The behaviour of introverts shares a lot in common with the oft-romanticized “tortured genius” archetype - resulting in an unfair association between introversion and intellect. Introverts are often seen underdogs with untapped potential, while extroverts are treated as social and corporate climbers getting ahead with their charms. An example from pop culture? Elliot the introvert and Ollie the extrovert in HBO’s “Mr. Robot.” But in the real world, this dichotomy of personality types has no relation to intelligence. You can find people of brilliant, average and subpar levels of intellect in both categories. These two brains work differently on a scientific level, but the differences cannot be measured in a quantitative sense. The two personality types each score better on different types of tests - each displaying intellectual strengths and weaknesses.

#3: Introverts Always Want To Be Alone

Not to dwell on “Mr. Robot”, but again... Elliot Alderson works as a nice case study of how introverts are misunderstood. He may be an introvert, but his desire to completely shut himself off from others is a result of severe social anxiety and depression, not his introverted personality. Confusion over the two is common however, in both media representations and real life. Even for introverts, it can be hard to distinguish between a natural inclination towards alone time, and unhealthy isolation resulting from a mood disorder. Introverts still crave social interactions - they simply prefer a more intimate setting with close friends. Dinner or a movie night might be great, but a mixer, orientation or house party is pretty much a worst-case scenario. At the end of the day its all subjective.

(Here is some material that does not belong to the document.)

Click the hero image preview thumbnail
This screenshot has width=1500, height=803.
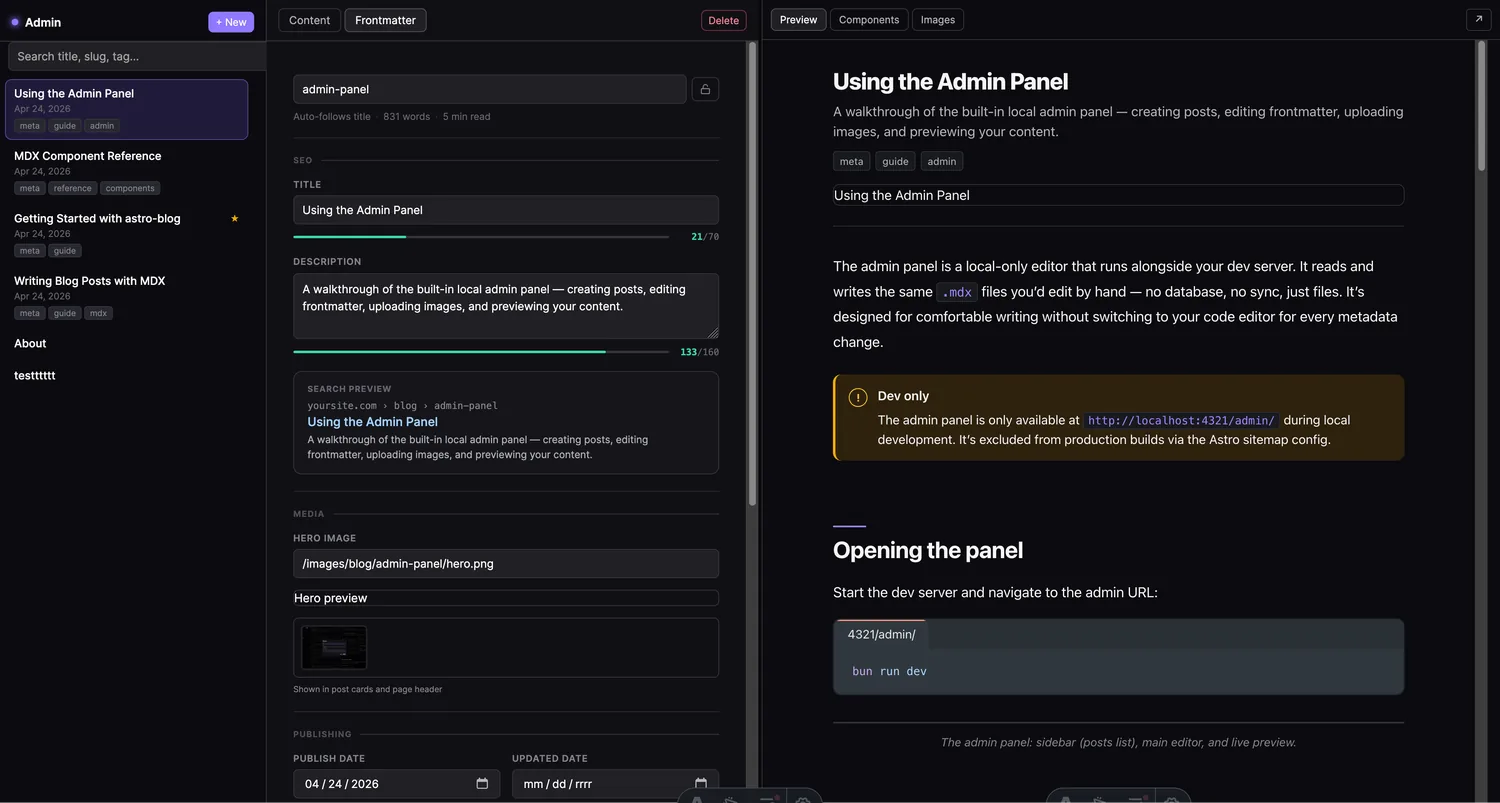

#2: Introverts Don’t Like People

The mythic desire of introverts to be alone naturally brings us to this next misconception - that introverts dislike people. Ever heard someone say that they simply “prefer the company of a good book”? Introverts need alone time to properly process their thoughts and recharge their social batteries… but they still care for others. Based on their tendency to eschew larger social events or large group hangouts, they develop fewer friendships. But those friendships are usually quite strong and meaningful - involving high levels of trust. Because despite the common misconception to the contrary, introverts do like to talk… they just shy away from superficial conversations with strangers. Meaningful conversations are crucial to their development of ideas and to have them, they need close friends and trusted colleagues.

#1: Introverts Are Shy

Nope! People often struggle to define introversion without bringing up social anxiety or shyness. It’s easy to confuse the three, as they all relate to a sense of discomfort or disinterest in large social settings. But the terms are not interchangeable. Shyness is more accurately characterized by a desire to speak or interact with others, but an inability to do so out of fear of rejection or judgement. A shy person may long to spread their social butterfly wings, but self-consciously makes it difficult for them to leave their cocoon. Introverts simply require less socializing to maintain a sense of well being. They intentionally seek out settings with less external stimulation. An introvert can be shy, but the terms should not be used as synonyms.